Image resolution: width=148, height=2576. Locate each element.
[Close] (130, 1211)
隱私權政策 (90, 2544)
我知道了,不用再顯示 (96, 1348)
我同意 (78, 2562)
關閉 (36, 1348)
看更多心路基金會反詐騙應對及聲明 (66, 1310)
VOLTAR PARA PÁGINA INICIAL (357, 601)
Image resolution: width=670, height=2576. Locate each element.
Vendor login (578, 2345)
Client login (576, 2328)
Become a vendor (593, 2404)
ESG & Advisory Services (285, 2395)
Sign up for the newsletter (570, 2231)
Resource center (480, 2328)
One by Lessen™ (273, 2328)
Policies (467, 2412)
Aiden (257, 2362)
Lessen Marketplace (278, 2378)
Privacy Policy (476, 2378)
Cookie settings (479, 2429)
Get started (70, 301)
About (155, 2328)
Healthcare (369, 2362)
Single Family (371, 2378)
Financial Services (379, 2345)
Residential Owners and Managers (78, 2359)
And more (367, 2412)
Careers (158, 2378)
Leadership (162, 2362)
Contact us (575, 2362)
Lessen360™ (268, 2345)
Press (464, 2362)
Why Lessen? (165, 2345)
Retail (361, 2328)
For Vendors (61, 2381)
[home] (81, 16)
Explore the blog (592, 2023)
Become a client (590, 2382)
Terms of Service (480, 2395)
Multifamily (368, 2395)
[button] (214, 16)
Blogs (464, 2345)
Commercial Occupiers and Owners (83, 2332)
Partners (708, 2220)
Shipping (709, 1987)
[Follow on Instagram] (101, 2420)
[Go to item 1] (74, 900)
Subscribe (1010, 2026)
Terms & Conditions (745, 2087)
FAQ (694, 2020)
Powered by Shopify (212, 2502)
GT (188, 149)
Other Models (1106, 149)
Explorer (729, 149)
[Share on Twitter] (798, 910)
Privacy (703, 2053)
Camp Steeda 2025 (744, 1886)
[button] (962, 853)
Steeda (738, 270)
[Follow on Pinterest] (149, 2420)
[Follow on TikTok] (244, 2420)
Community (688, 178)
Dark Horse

PROBLEM DESCRIPTION:
Every entry must be retyped in full, exactly as given.

ANSWER TO THIS TASK:
Image resolution: width=148, height=2576. Locate each element.
[Close] (130, 1211)
隱私權政策 (90, 2544)
我知道了,不用再顯示 (96, 1348)
我同意 (78, 2562)
關閉 (36, 1348)
看更多心路基金會反詐騙應對及聲明 (66, 1310)
VOLTAR PARA PÁGINA INICIAL (357, 601)
Image resolution: width=670, height=2576. Locate each element.
Vendor login (578, 2345)
Client login (576, 2328)
Become a vendor (593, 2404)
ESG & Advisory Services (285, 2395)
Sign up for the newsletter (570, 2231)
Resource center (480, 2328)
One by Lessen™ (273, 2328)
Policies (467, 2412)
Aiden (257, 2362)
Lessen Marketplace (278, 2378)
Privacy Policy (476, 2378)
Cookie settings (479, 2429)
Get started (70, 301)
About (155, 2328)
Healthcare (369, 2362)
Single Family (371, 2378)
Financial Services (379, 2345)
Residential Owners and Managers (78, 2359)
And more (367, 2412)
Careers (158, 2378)
Leadership (162, 2362)
Contact us (575, 2362)
Lessen360™ (268, 2345)
Press (464, 2362)
Why Lessen? (165, 2345)
Retail (361, 2328)
For Vendors (61, 2381)
[home] (81, 16)
Explore the blog (592, 2023)
Become a client (590, 2382)
Terms of Service (480, 2395)
Multifamily (368, 2395)
[button] (214, 16)
Blogs (464, 2345)
Commercial Occupiers and Owners (83, 2332)
Partners (708, 2220)
Shipping (709, 1987)
[Follow on Instagram] (101, 2420)
[Go to item 1] (74, 900)
Subscribe (1010, 2026)
Terms & Conditions (745, 2087)
FAQ (694, 2020)
Powered by Shopify (212, 2502)
GT (188, 149)
Other Models (1106, 149)
Explorer (729, 149)
[Share on Twitter] (798, 910)
Privacy (703, 2053)
Camp Steeda 2025 (744, 1886)
[button] (962, 853)
Steeda (738, 270)
[Follow on Pinterest] (149, 2420)
[Follow on TikTok] (244, 2420)
Community (688, 178)
Dark Horse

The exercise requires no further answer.